### Directions for this task
Exact copy, pictures excluded: set down only the lines from the one with "The height and" through the end of the entries, keeping both end lines.
BEGIN Input data
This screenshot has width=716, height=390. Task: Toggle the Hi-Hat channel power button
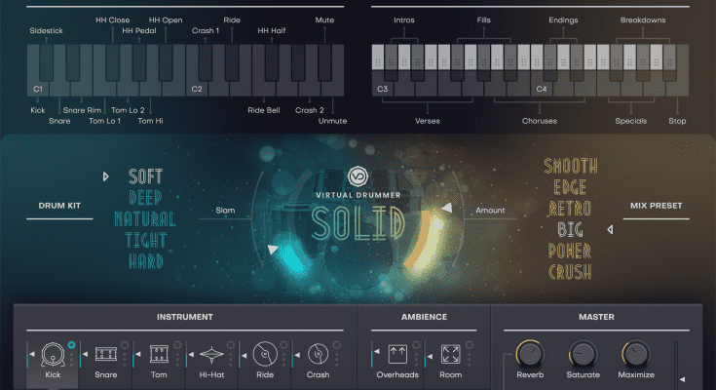232,344
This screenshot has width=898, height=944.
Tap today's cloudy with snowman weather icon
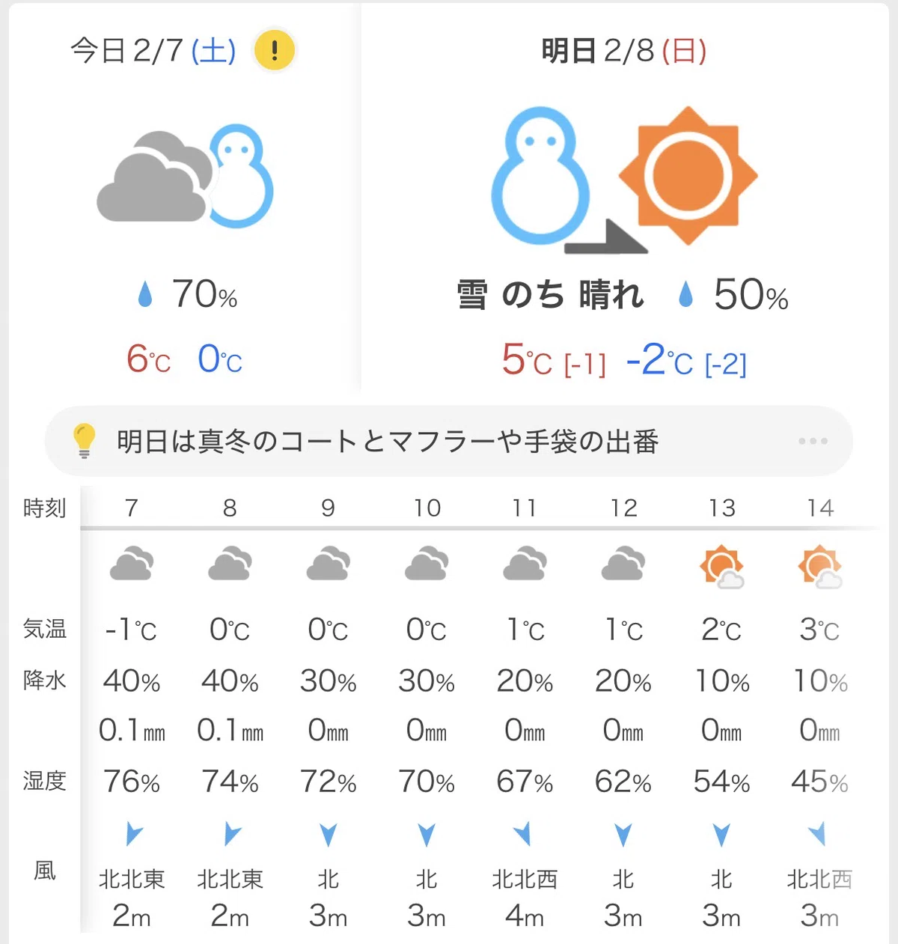pyautogui.click(x=186, y=177)
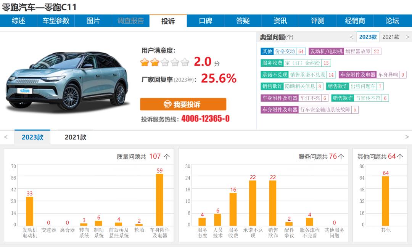
Task: Click the 我要投诉 orange complaint button
Action: 183,104

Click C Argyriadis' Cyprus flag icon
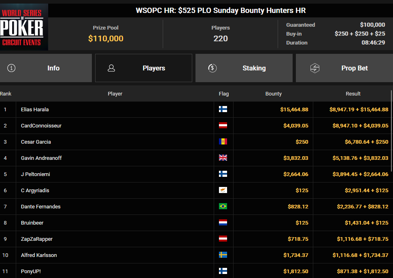223,190
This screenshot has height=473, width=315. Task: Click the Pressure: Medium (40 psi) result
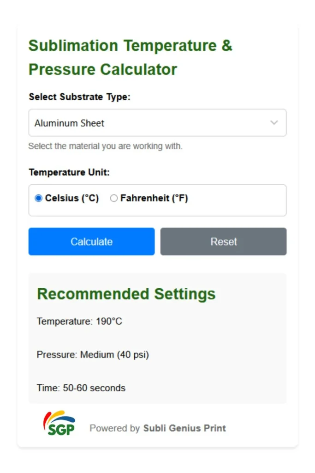click(x=93, y=355)
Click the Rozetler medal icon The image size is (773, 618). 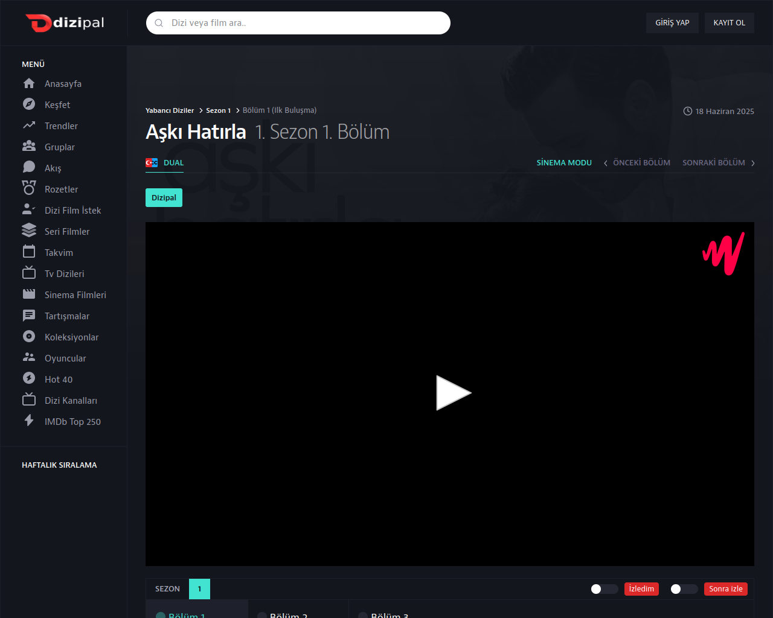29,189
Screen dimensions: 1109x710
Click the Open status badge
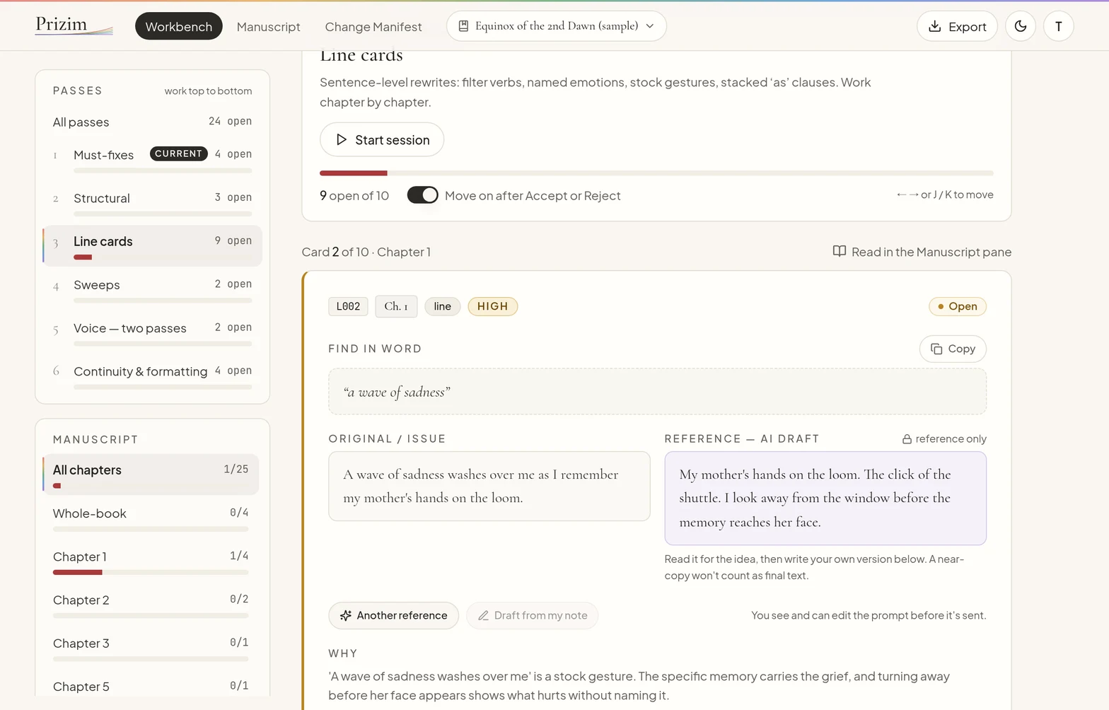[x=958, y=306]
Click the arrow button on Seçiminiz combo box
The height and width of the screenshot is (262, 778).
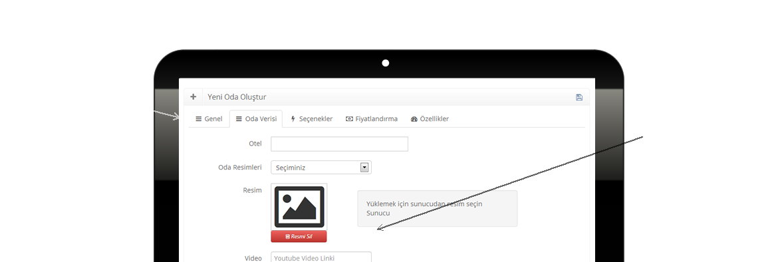tap(364, 167)
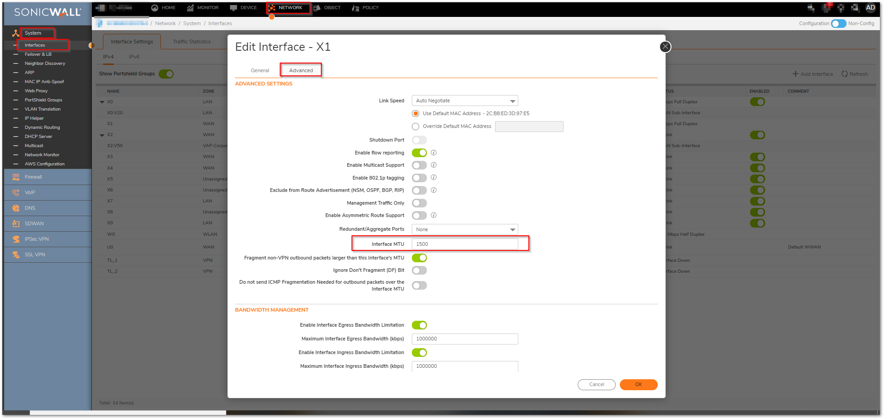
END Input data
### Task response
The height and width of the screenshot is (262, 778).
tap(364, 167)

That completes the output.